**Exercise objective**
Looking through the listing below, state how many lines have the word "link" in them. Only the number should be given.

[Source records Boundary: Start]

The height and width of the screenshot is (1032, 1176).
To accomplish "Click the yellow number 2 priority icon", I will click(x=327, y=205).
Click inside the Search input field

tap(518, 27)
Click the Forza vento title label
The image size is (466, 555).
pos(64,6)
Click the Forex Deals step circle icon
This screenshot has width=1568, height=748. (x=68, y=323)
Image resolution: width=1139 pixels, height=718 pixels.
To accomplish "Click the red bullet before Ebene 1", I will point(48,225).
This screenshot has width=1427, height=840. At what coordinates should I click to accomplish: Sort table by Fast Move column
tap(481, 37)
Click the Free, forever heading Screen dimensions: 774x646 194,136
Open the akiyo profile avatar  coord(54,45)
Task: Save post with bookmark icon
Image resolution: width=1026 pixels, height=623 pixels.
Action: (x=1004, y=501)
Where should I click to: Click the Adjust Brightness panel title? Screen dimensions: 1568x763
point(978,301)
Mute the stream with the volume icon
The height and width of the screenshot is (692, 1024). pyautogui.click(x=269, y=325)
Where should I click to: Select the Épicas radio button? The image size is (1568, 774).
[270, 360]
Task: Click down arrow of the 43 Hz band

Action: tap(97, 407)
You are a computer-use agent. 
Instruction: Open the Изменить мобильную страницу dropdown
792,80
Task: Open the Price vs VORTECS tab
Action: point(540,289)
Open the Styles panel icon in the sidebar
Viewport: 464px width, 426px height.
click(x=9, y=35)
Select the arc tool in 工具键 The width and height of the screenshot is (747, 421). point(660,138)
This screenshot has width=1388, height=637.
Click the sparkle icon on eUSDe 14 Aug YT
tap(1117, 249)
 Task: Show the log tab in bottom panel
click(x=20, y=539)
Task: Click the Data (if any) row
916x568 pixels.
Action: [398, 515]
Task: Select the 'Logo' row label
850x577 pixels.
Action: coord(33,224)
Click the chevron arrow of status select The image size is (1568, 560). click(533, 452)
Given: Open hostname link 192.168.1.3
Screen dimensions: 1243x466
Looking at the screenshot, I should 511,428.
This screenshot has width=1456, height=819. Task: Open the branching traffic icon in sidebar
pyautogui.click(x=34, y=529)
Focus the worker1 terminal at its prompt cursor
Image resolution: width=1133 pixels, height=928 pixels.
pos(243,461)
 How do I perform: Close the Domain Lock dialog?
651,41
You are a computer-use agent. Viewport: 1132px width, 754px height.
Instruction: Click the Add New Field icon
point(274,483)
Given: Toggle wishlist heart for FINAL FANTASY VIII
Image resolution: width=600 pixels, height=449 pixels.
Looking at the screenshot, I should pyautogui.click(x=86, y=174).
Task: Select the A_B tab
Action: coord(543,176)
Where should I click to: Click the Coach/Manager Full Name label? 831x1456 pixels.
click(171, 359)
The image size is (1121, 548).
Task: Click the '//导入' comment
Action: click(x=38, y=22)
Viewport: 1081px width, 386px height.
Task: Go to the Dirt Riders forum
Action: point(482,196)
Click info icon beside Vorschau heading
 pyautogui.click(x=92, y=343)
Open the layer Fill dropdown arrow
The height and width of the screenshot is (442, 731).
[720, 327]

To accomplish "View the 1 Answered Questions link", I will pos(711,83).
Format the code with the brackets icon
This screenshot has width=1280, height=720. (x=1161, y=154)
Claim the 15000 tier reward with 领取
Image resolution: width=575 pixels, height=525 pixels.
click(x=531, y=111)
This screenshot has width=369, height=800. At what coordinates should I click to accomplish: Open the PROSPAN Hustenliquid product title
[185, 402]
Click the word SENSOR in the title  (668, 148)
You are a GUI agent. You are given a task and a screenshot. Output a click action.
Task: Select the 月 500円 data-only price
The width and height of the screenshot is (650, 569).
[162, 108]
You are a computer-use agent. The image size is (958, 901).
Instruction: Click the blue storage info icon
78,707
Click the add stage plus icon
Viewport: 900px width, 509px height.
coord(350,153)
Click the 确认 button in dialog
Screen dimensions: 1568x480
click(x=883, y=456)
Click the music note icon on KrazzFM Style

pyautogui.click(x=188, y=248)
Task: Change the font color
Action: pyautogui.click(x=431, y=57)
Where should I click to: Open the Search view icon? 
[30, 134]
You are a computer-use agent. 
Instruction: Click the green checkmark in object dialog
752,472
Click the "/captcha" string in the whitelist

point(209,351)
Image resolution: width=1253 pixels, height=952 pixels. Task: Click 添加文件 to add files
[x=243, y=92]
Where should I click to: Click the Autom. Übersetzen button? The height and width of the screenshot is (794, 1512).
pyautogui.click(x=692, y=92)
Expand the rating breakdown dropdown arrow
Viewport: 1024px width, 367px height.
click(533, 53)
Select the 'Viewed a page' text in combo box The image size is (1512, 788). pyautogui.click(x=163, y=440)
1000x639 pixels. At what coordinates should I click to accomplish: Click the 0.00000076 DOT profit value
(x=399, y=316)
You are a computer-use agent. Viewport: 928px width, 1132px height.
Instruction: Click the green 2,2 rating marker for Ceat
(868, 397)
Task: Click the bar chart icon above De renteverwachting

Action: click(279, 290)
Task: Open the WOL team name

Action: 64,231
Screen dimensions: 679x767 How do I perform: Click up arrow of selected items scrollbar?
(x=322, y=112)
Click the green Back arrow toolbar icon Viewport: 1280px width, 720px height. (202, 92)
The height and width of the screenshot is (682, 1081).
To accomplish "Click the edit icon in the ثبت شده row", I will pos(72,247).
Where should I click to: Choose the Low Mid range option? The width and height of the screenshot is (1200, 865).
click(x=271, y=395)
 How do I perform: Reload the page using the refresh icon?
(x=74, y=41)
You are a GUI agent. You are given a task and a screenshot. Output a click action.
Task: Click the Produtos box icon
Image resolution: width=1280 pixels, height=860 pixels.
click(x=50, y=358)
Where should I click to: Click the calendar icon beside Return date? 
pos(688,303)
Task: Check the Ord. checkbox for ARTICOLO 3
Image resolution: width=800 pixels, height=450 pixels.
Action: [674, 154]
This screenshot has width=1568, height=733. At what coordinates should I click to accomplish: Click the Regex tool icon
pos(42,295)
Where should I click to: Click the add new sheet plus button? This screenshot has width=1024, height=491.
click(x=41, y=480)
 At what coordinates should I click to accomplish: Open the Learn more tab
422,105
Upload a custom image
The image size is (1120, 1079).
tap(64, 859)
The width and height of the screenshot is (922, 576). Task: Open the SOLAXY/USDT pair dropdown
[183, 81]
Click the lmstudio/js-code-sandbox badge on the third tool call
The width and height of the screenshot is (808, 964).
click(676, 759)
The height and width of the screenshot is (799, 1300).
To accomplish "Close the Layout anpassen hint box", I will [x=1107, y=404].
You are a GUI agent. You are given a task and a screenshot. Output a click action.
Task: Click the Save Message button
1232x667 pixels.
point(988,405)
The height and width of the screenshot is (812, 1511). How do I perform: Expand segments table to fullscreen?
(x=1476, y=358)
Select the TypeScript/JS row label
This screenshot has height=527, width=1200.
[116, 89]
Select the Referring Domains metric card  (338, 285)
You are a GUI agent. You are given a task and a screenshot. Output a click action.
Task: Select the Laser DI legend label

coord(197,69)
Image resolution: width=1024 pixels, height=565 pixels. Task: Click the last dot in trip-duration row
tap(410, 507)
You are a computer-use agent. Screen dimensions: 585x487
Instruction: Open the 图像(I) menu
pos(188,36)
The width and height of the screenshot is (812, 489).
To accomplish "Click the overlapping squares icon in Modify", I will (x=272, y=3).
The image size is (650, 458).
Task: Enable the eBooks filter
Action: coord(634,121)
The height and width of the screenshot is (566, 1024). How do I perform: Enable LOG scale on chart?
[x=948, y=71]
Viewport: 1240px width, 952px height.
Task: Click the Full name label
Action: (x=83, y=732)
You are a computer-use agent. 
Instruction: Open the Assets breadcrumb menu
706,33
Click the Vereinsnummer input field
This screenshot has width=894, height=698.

[Source records Boundary: End]

**Answer box**
2